- November 29, 2010
- Posted by: Seth Heyman
- Categories: Business Law, Marketing & Advertising Law
Recent statistics assembled by Symantec have indicated that unsolicited spam e-mails have dropped by staggering 47% in the past several months. Seeing as approximately 80% of all e-mails are unsolicited spam messages, the reduction equates to countless billions of unwanted e-mails that are no longer being received.

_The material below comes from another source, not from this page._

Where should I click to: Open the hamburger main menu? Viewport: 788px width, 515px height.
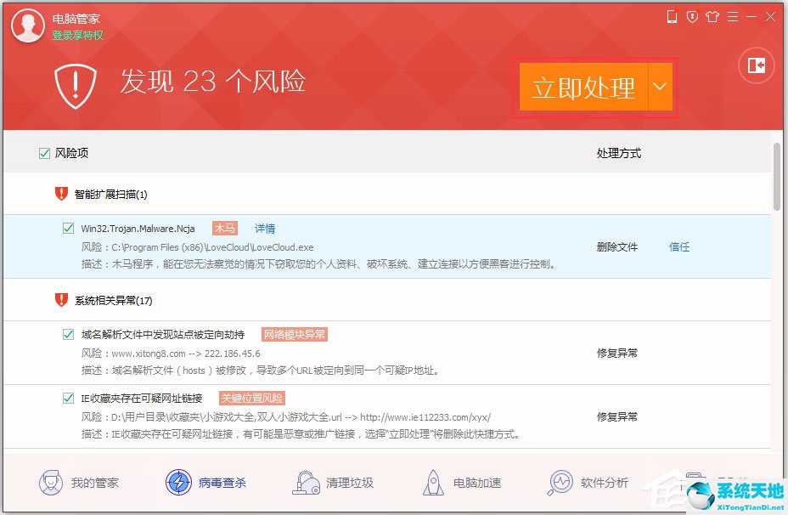pyautogui.click(x=734, y=16)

What accounts for the drop? The numbers didn’t plummet this much after the passage of the Can-Spam Act of 2003, mainly due to the fact that the overwhelming bulk of spam traffic originates overseas in jurisdictions where U.S. law is cheerfully disregarded, nor did the various legislative efforts enacted by the states make much of a dent. Spam filters work up to a point, but they can’t stop everything, and the spammers always seem to stay one step ahead through the use of increasingly sophisticated Botnets (networks of virus-infected computers), which are used to send 80% of all spam.
I would like to think that the reduction is a market-based phenomenon. After all, the only reason so much spam winds up in people’s inboxes is that the practice works well enough to make the spammers money. But even sending spam costs something, and it could very well be that consumers are finally waking up and realizing that they should not only refuse to open unsolicited e-mails, but should also never respond to them or buy anything from the sites the e-mails direct them to.
However, the drop is more likely attributable to the recent arrest of a 23-year-old Russian named Oleg Nikolenko, also known as the “King of Spam,” who is alleged to control a network of infected computers that sent 10 billion unwanted e-mails a day, which accounted for one-third of the world’s daily spam.
Whatever the reason, according to some sources, U.S. corporate and consumer spam are at least a $108.8 billion annual problem, $92.2 billion of which is due to lost consumer and employee productivity and another $16.6 billion in preventative and administrative costs. If this volume reduction can be sustained, it may even make a dent in our current recession.